▶ _Metin bölümü_:
Araştırmanın veri analizinde betimsel istatistiklerde SPSS 20.0, temel ölçüm modeli ve yapısal eşitlik modellerinde ise LISREL 9.1 istatistik programlarından yararlanılmıştır. Modellerin yapılandırılmasında Kovaryans Matris’leri ve en yüksek olasılık tahmini (maximum likelihood estimation) kullanılmıştır. Sınanan modellerin veriye iyi uyum göstermesinde Brown ve Cudeck’in (1992) önerileri doğrultusunda altı ayrı kriter kullanılmıştır; Kay Kare değeri, serbestlik derecesi oranının 1/5 veya altında olması, RMSEA(Root Mean Square Error of Approximation) değerinin .08’in altında olması; CFI (Comparative Fit Index), NNFI (Non-Normed Fit Index), GFI (Goodness of Fit) ve AGFI (Adjusted Goodness of Fit Index) değerlerinin .90 veya üzerinde olması.

▶ _Verilen malzeme_:
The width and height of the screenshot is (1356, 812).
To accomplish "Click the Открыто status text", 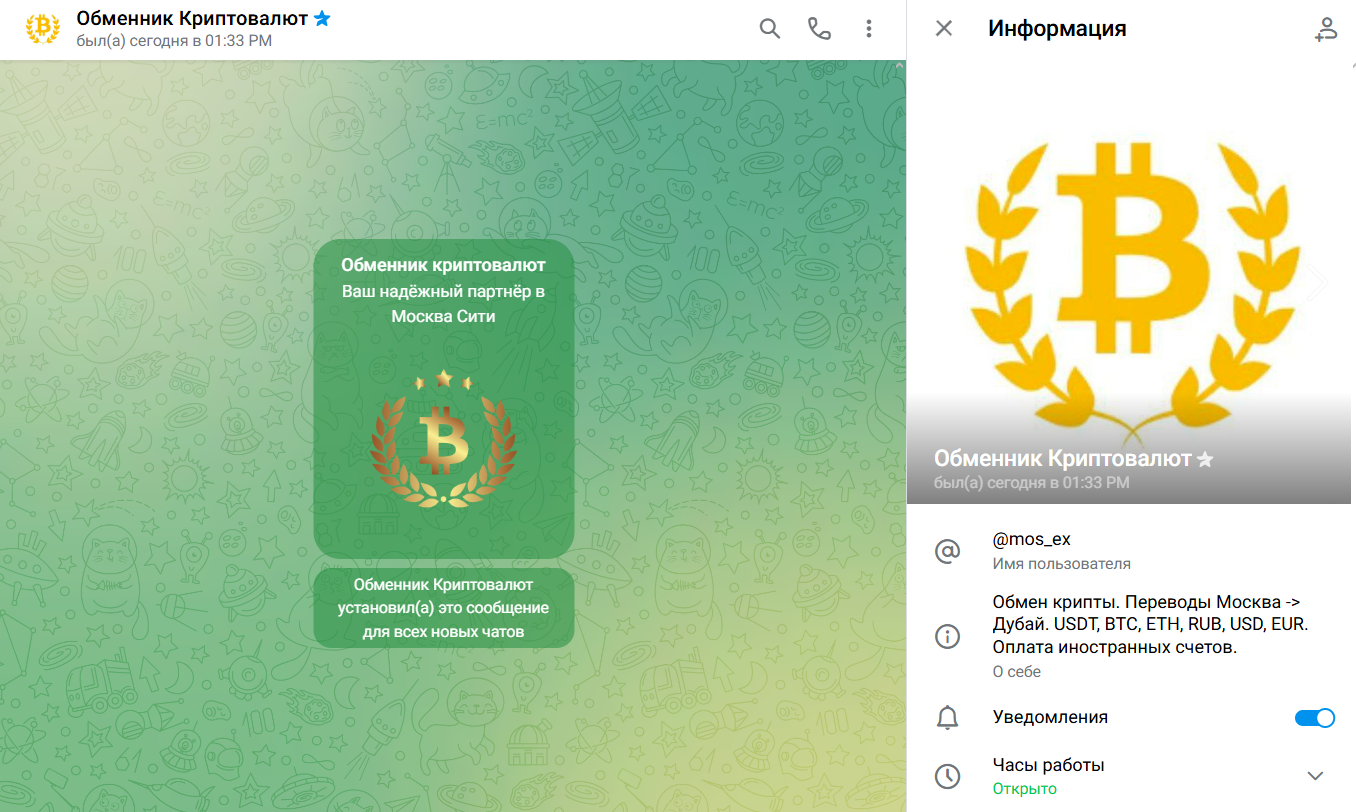I will tap(1024, 788).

▶ _Görev listesi_:
A - Veri analizi metnine göre şu soruları yanıtlayın:
(i) Betimsel istatistiklerde hangi program kullanılmıştır?
(ii) Modellerin yapılandırılmasında hangi tahmin yöntemine başvurulmuştur?
(iii) RMSEA değeri için hangi sınır belirtilmiştir?
B - Veri analizi metnindeki "Araştırmanın veri analizinde" diye başlayan paragrafı lütfen temel bilgileri koruyarak madde listesine dönüştürün.
C - Veri analizi metnini son cümleden sonra yazmayı sürdürün.

▶ _Görev yanıtları_:
A -
(i) SPSS 20.0
(ii) En yüksek olasılık tahmini (maximum likelihood estimation)
(iii) .08'in altında olması

B -
- Betimsel istatistikler: SPSS 20.0
- Temel ölçüm modeli ve yapısal eşitlik modelleri: LISREL 9.1
- Modellerin yapılandırılması: Kovaryans Matrisleri ve en yüksek olasılık tahmini
- Uyum ölçütleri (Brown ve Cudeck, 1992; altı kriter):
  - Kay Kare değeri, serbestlik derecesi oranının 1/5 veya altında olması
  - RMSEA değerinin .08'in altında olması
  - CFI, NNFI, GFI ve AGFI değerlerinin .90 veya üzerinde olması

C -
Tek gösterge değişkenle temsil edilen Kısıtlayıcı Aracılık Stratejisi ve Ebeveyn İzlemesi değişkenlerinde rastgele atama yöntemiyle parselleme (random assignment parceling) yöntemi kullanılmıştır. Parsel birbiriyle ilişkili iki ya da daha fazla maddenin rastgele seçilip birleştirilmesiyle oluşan gösterge değişken olarak tanımlanmaktadır. (Little, Cunningham, Shahar ve Widaman, 2002). Parselleme rastgele hataları azaltmak, orijinal yapının varyansını muhafaza etmek, daha etkili analizler gerçekleştirmek ve daha iyi uyum indeksleri elde etmek için kullanılmaktadır. (Bandalos, 2002; Bandalos ve Finney, 2001; Gribbons ve Hocevar, 1998; Takahashi ve Nasser, 1996; Thompson ve

(6)

Melancon, 1996). Ayrıca parsellemenin görece az sayıdaki örneklemlerde (çalışmamızdaki Avrupa örneklemi bu gruba dahil edilebilir) anlamlı psikolojik yapılar elde edilmesi için kullanılabileceği belirtilmektedir (Bagozzi ve Heatherton, 1994).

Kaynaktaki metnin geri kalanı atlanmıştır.